Mr MACDONALD-PATERSON (Brisbane) - I do not concur in the report of the committee. If I did so I should be swallowing all the common sense that I have gathered since attaining the age of manhood. I do not think the consideration that a large number of votes were cast in favour of Mr. Hartnoll should have constituted a factor in the decision of the committee. Of course, I congratulate the honorable member for Tasmania, Mr. Hartnoll, that he has not to submit himself for re-election, but I wish to give honorable members a parallel case in which I was concerned, and which happened when I was just out of my teens. Two candidates were nominated for aldermanic honours in the largest provincial town of Queensland. I chanced to be mayor at the time, and consequently acted in the capacity of returning officer.
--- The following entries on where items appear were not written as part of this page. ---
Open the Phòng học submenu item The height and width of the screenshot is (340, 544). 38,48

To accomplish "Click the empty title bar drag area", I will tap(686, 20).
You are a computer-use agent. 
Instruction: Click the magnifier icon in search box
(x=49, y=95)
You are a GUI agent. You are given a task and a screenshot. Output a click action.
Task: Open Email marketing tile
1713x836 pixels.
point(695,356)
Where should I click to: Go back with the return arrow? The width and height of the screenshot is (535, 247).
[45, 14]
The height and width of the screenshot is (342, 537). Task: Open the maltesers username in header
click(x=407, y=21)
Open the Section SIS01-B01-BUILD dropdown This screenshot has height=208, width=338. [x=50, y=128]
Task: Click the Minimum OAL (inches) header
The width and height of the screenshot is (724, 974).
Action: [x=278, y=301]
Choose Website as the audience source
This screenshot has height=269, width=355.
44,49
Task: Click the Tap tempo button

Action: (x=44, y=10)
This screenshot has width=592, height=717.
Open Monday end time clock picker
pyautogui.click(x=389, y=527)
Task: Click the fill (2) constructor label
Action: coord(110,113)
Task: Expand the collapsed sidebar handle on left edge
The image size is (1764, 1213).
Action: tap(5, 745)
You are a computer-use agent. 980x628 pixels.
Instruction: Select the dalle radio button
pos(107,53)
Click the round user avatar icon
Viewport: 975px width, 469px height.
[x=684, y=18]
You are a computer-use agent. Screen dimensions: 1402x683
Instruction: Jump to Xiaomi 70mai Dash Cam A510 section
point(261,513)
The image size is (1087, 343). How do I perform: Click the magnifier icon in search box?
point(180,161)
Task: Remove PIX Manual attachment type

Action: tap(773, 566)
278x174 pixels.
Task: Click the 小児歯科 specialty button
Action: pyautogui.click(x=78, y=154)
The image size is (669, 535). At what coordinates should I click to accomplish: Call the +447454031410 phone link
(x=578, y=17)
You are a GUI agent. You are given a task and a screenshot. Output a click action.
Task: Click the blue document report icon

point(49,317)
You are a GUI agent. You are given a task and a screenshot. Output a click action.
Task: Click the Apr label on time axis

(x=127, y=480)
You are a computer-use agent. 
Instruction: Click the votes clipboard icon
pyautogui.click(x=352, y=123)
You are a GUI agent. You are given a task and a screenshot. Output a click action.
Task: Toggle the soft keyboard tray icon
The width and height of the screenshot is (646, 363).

Before noon upon the nomination day I examined the nomination papers of the two candidates. I found that the paper of one entirely complied with the law. The consent of the candidate had been obtained, and the requisite number of ratepayers had signed the nomination paper, setting forth their names in full, and their occupations and places of residence within the municipality. The second nomination paper was duly signed by the candidate, and several nominators had attached their names, addresses, and occupations to it, but others had not. I think that seven names were requisite to each nomination paper. When the crowd assembled to hear the speeches of the candidates, I intimated that as one nomination paper was in perfect order, whilst the other was irregular, I had no option but to declare the person whose nomination paper was in order duly elected. Needless to add there were some cheers and a few groans. Prompt action was taken by the ratepayers, and the matter was referred to counsel for opinion. Further representations were made to the Attorney-General of the day, with the result that my action was upheld. My experience, therefore, teaches me that it is necessary to protest against the present case being regarded as a precedent in connexion with future elections of the Commonwealth .

Question resolved in the affimative.